Task to carry out: Return every entry exactly as written, with the pictures removed.

Provided data:
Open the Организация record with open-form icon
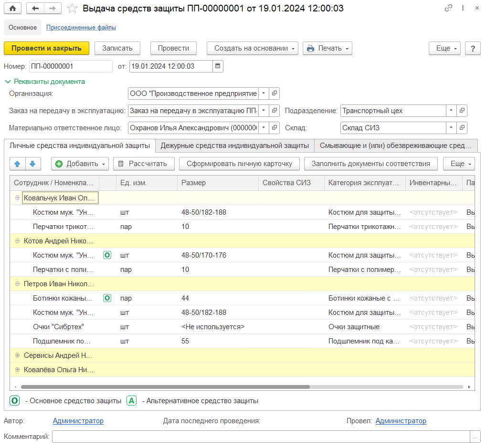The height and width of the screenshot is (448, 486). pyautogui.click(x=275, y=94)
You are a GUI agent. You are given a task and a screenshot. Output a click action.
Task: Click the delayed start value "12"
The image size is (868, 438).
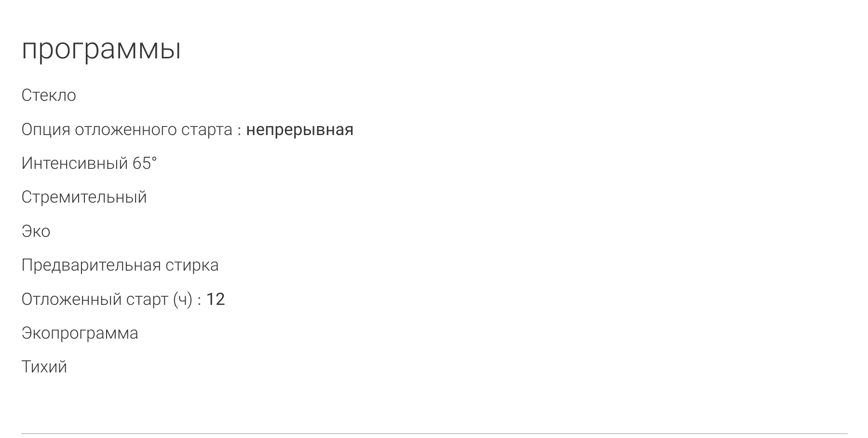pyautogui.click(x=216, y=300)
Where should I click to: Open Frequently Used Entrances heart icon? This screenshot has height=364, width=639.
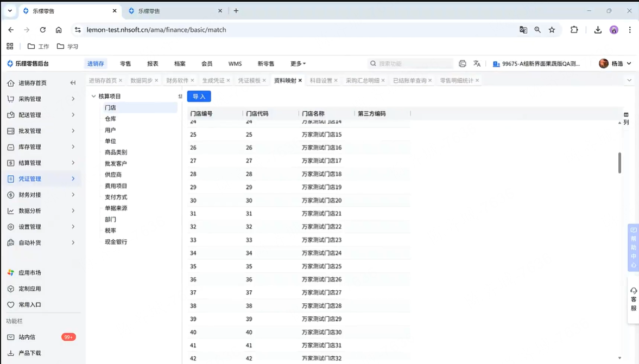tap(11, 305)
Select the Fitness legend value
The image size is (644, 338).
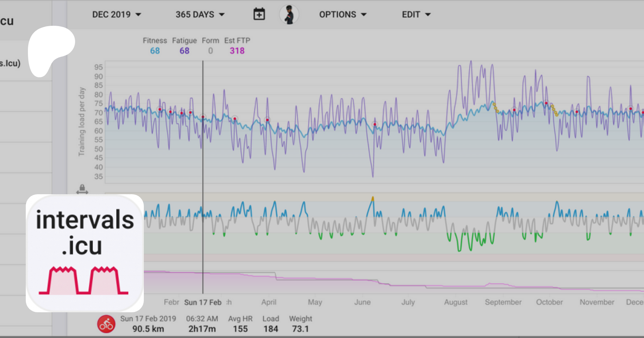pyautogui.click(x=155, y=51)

Solution to this task:
Open the Организация record with open-form icon
The height and width of the screenshot is (448, 486). pyautogui.click(x=275, y=94)
You are a GUI agent. You are given a task and a screenshot. Output a click action.
Task: Click the delayed start value "12"
The image size is (868, 438).
pyautogui.click(x=216, y=300)
Where should I click to: Open Frequently Used Entrances heart icon? This screenshot has height=364, width=639.
tap(11, 305)
Select the Fitness legend value
The image size is (644, 338).
pyautogui.click(x=155, y=51)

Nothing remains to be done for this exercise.